While you’re likely not purchasing a 7-inch tablet to replace your main camera, or even the camera in your smartphone, taking pictures with the smaller form factor is actually much more enjoyable than holding up 9+ inch tablet, which tends to feel awkward. As cameras in tablets and smartphones quickly make our everyday point-and-shoot cams obsolete, I’d imagine 7-inch or smaller tablets being the ideal size for camera-heavy tablet users. The Tab 7.0 Plus camera is definitely not a selling point, and probably won’t replace even your smartphone’s camera.
Peel Remote/ IR Blaster:
The Tab 7.0 Plus has built-in Infrared blaster that allows you to control your cable box via a preloaded Peel Remote app. This sounds a lot cooler than it actually is. Functionality is essentially limited to browsing TV guides for your cable provider, changing channels, setting custom buttons and “favorites”, and sharing content you like via Facebook and Twitter. The UI is actually pretty nice, but it probably isn’t preferable to your cable provider’s built-in channel guide and your TV’s built-in navigation features. Also, similar functionality for controlling your TV is already available on just about any smartphone or tablet through any number of third-party apps using bluetooth. It just feels too big and too heavy to use as your main remote everyday.
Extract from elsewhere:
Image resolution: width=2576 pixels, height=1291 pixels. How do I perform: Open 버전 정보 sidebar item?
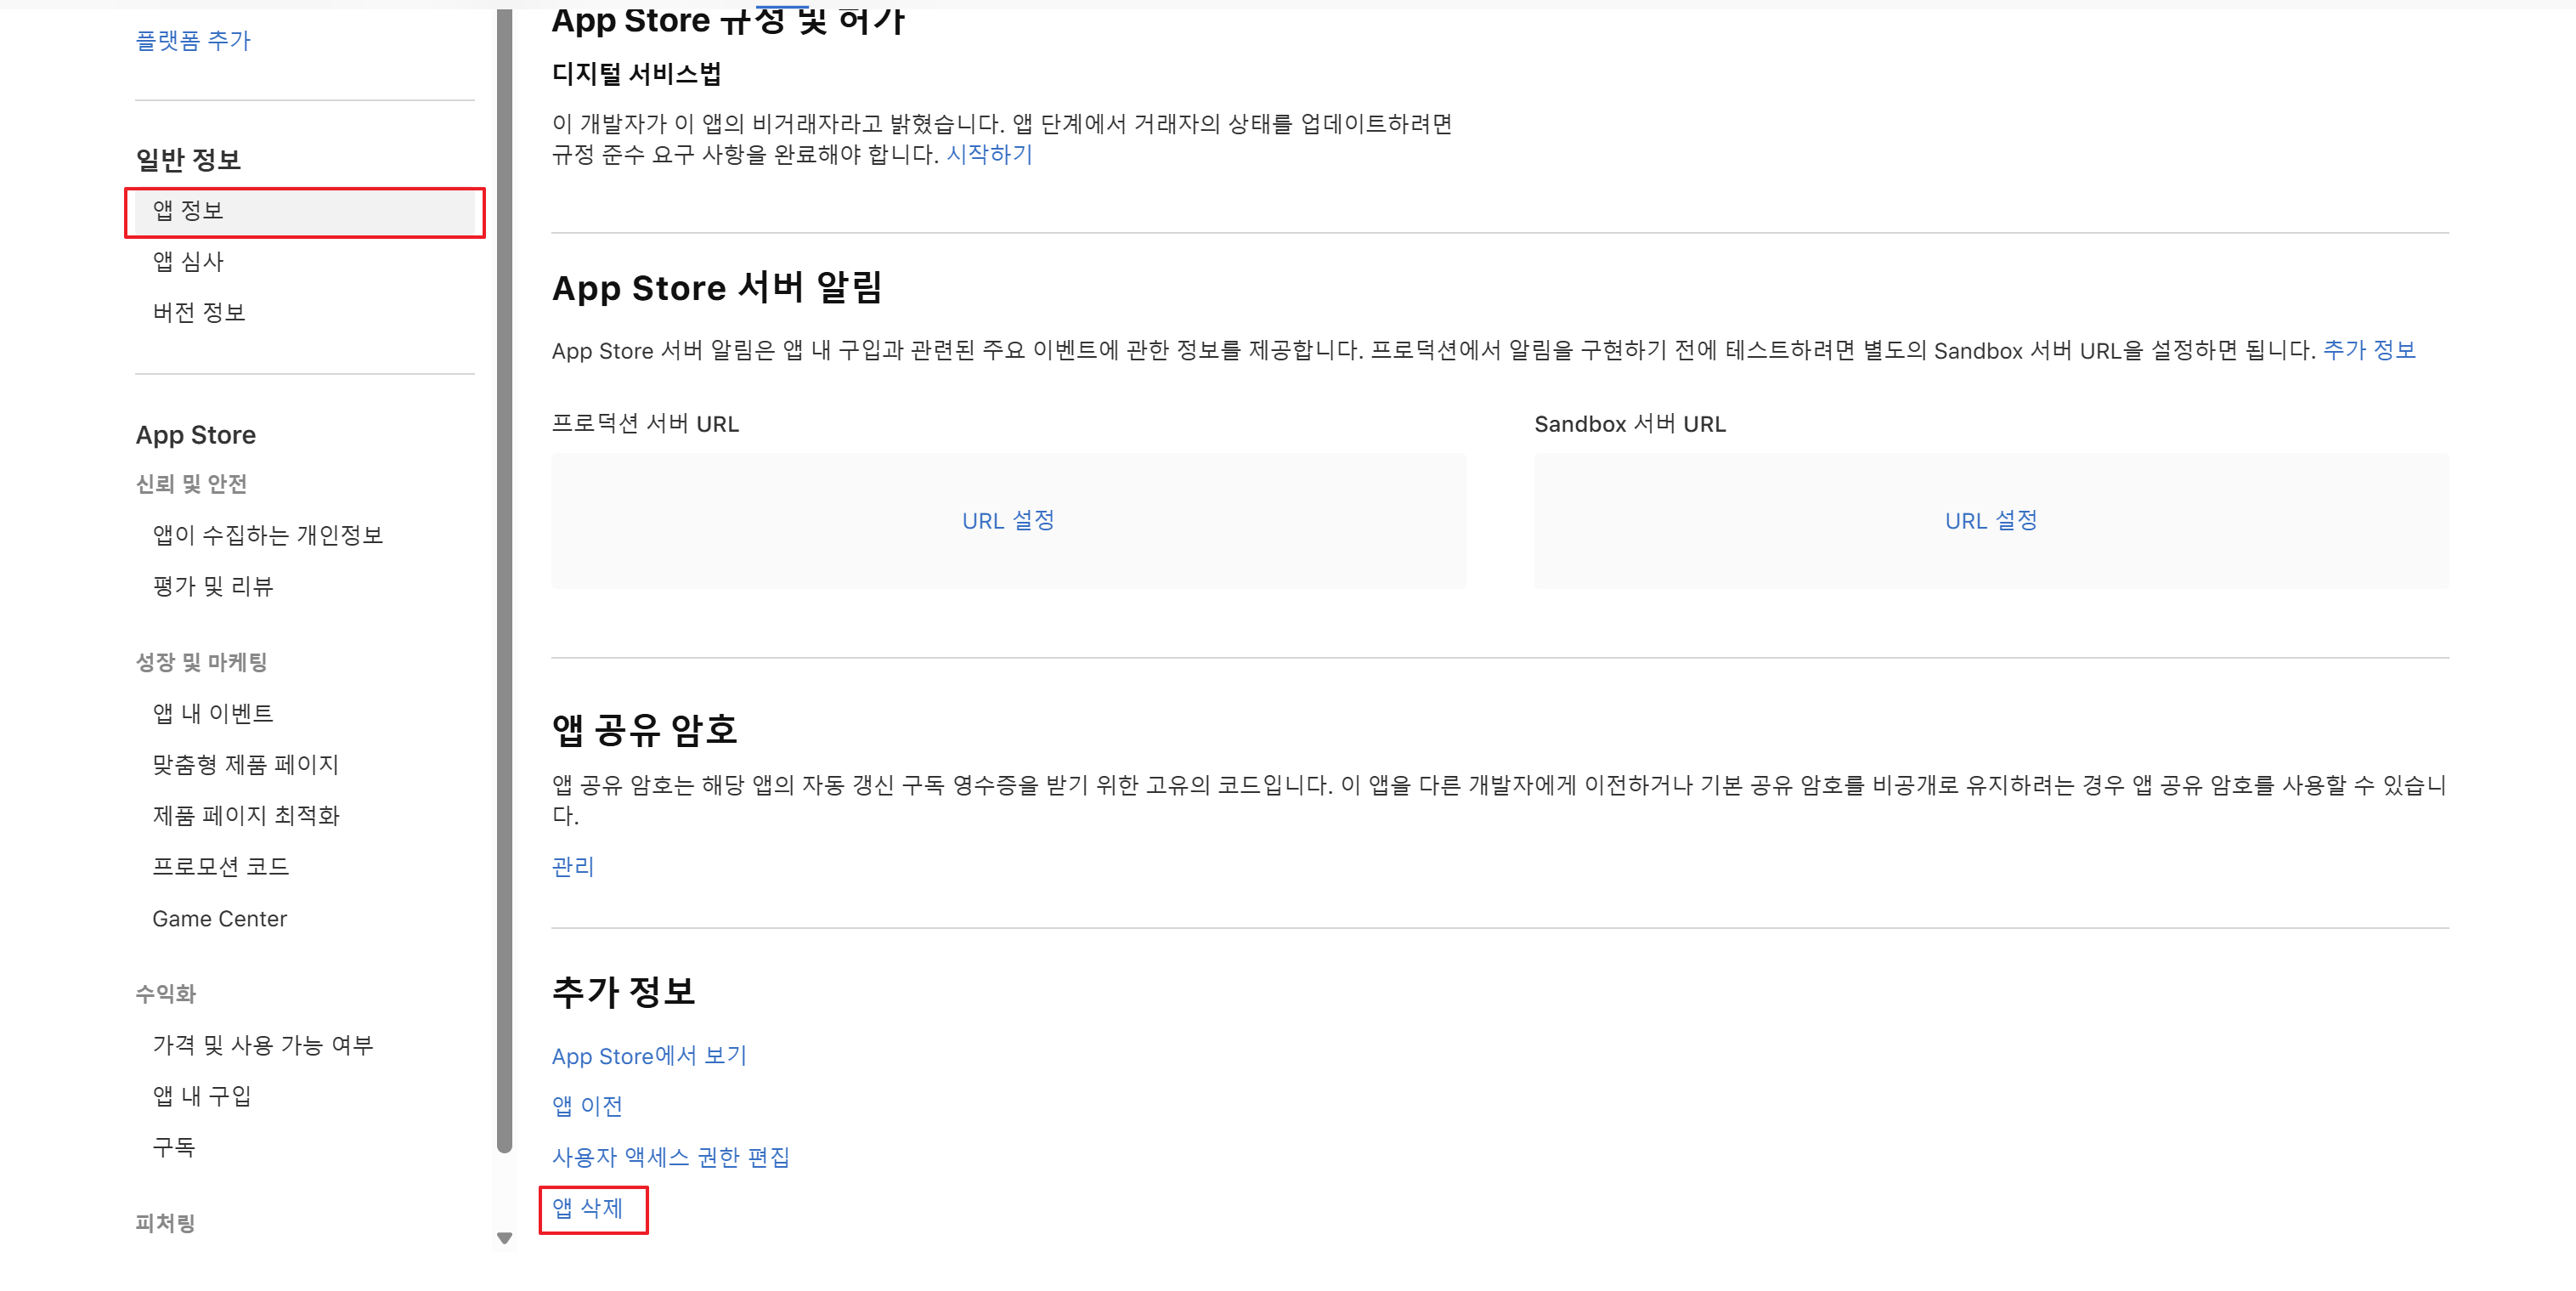pos(198,313)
While using it as my main device for email, some browsing, music, Twitter and Facebook, etc., I got almost two full days of normal to slightly heavy usage before having to charge it up. Continuous video playback with a few movies got me about 6 hours. This was all at approximately 70% display brightness. Not bad at all, but it wasn’t all good…
Far from perfect…
Everything seemed to be going fine– the display was super responsive, apps launched right away with no hang time, graphic-intensive games ran smooth, no hiccups with video, camera was a little sketchy but images looked great, and I was really liking the experience. Then, the more I started playing with it, the more I realized the overall experience feels perfect about 70% of the time. Other times it was sticky just launching apps or multitasking between a browser with several tabs open and few other apps. However, it felt like Honeycomb’s problem, as I didn’t have any real issues with the display’s responsiveness when playing games or anything else that I could easily reproduce.
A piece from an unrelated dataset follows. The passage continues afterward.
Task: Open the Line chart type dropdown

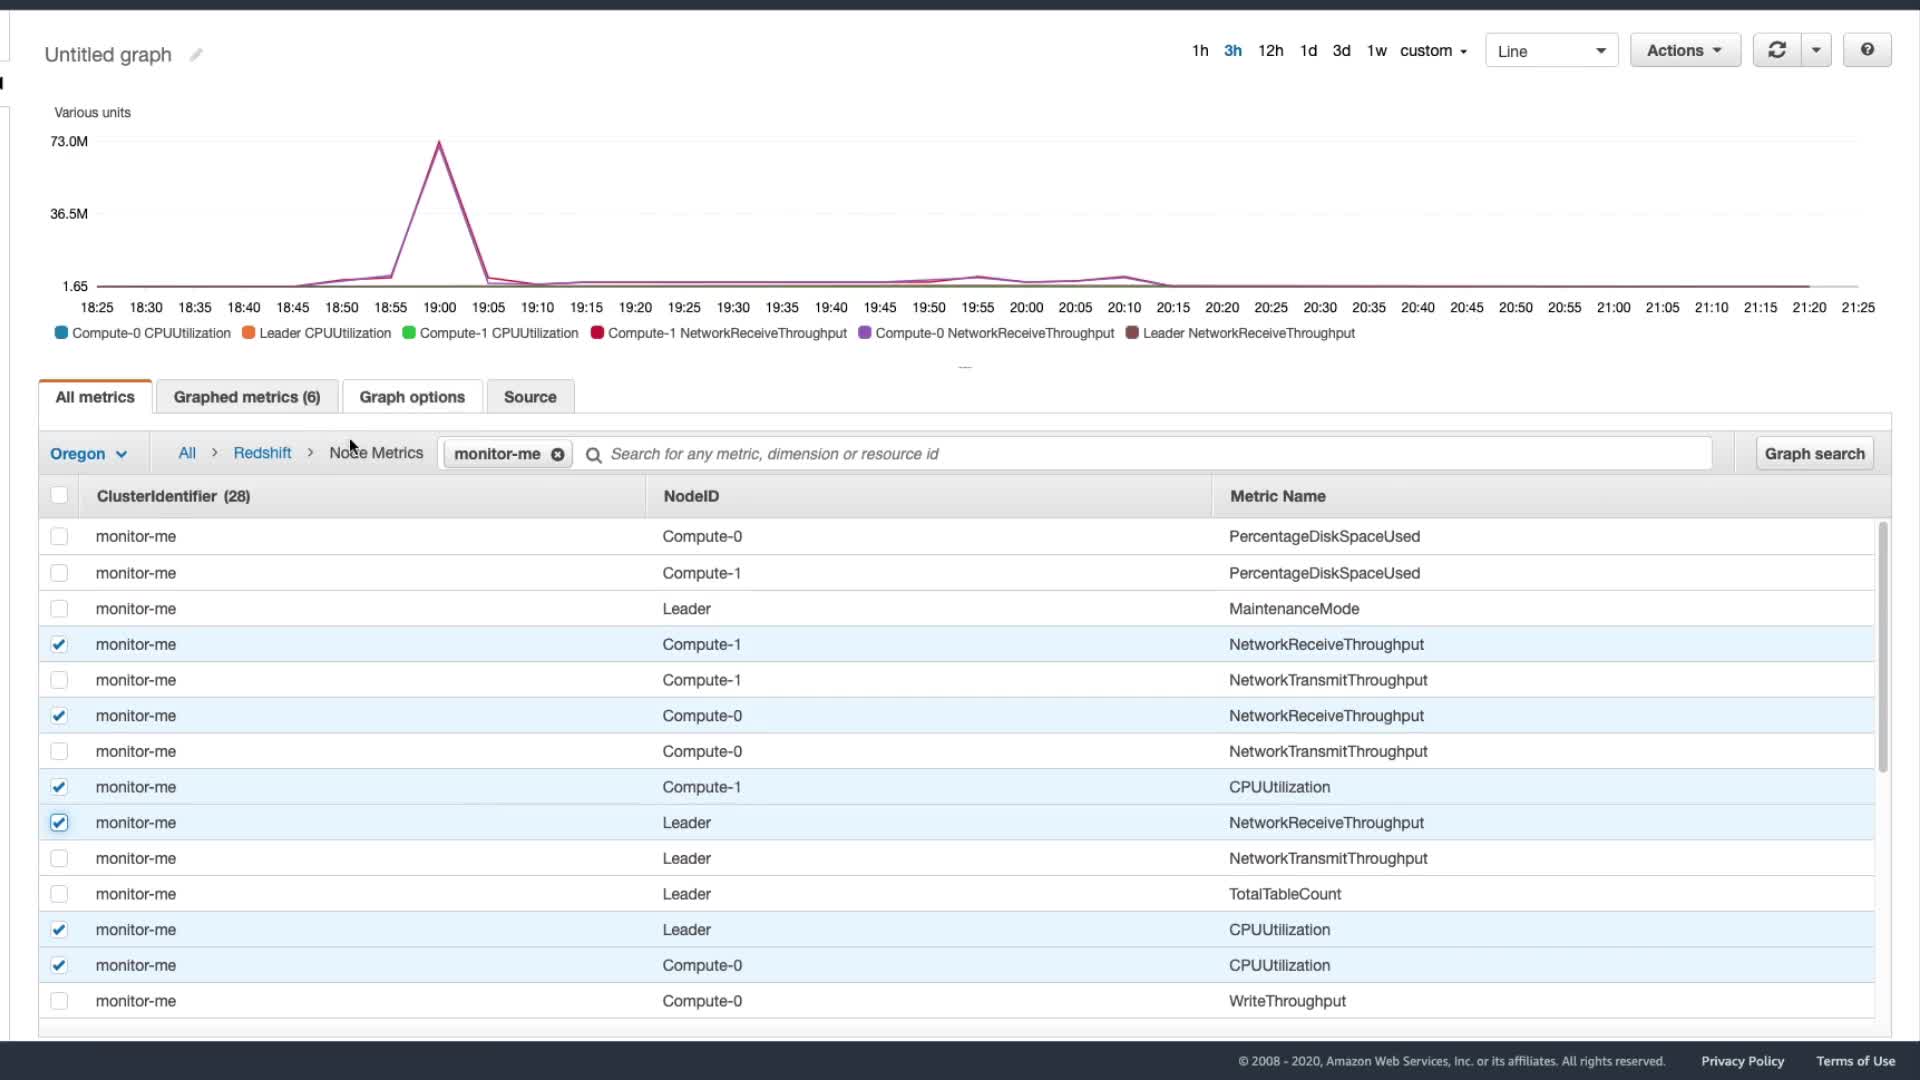Action: click(x=1551, y=51)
On two occasions I had the browser freeze right up when at 30% battery life and below (with only a few tabs open and one or two other apps running). I noticed the whole machine got extremely sluggish when at 30% or lower battery life, which might be expected for some apps, but I didn’t expect the device to become inoperable just because it was getting low on juice. One time after crashing, a reboot wouldn’t do the trick, and it didn’t want to take a charge. It eventually came back to life after the several reboots. Hopefully these are issues with the unit I had, but it’s something I’d investigate further before recommending the device.
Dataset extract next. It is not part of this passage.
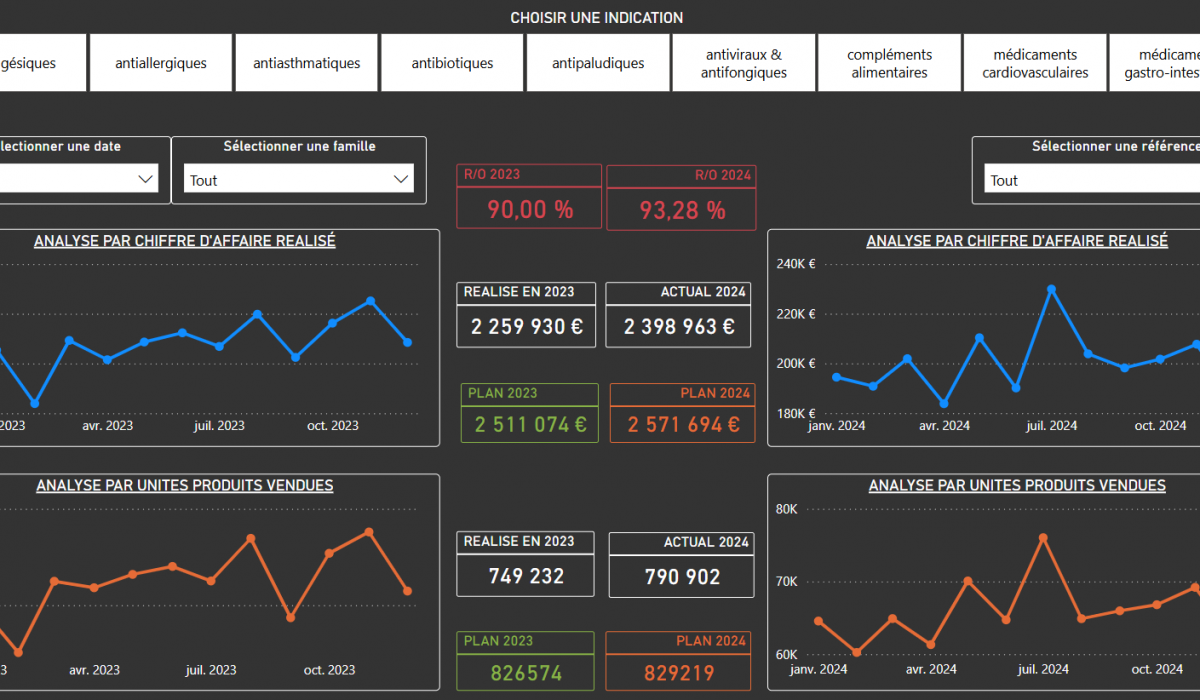Image resolution: width=1200 pixels, height=700 pixels.
Task: Open the 'Sélectionner une référence' dropdown
Action: pyautogui.click(x=1090, y=180)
If a 9+ inch tablet feels a little too clunky to carry around, the Galaxy Tab 7.0 Plus is probably the best 7-inch tablet, but at $399, I’d feel more comfortable recommending it at $50-$100 cheaper. It simply doesn’t feel like a $400+ device. With the 10.1 model at $499 (same as the iPad 2), a 7-inch iPad starting at $399 would more than likely make this device obsolete anyway. Samsung’s own upcoming Galaxy Tab 7.7 will probably do the same. That being said, it’s still easily the best 7-inch Android tablet on the market right now, and the majority of its issues are present in its larger Android counterparts as well. If a 9+ inch tablet is out of the question, and you don’t want to wait to see what the new year brings us, this is your best bet.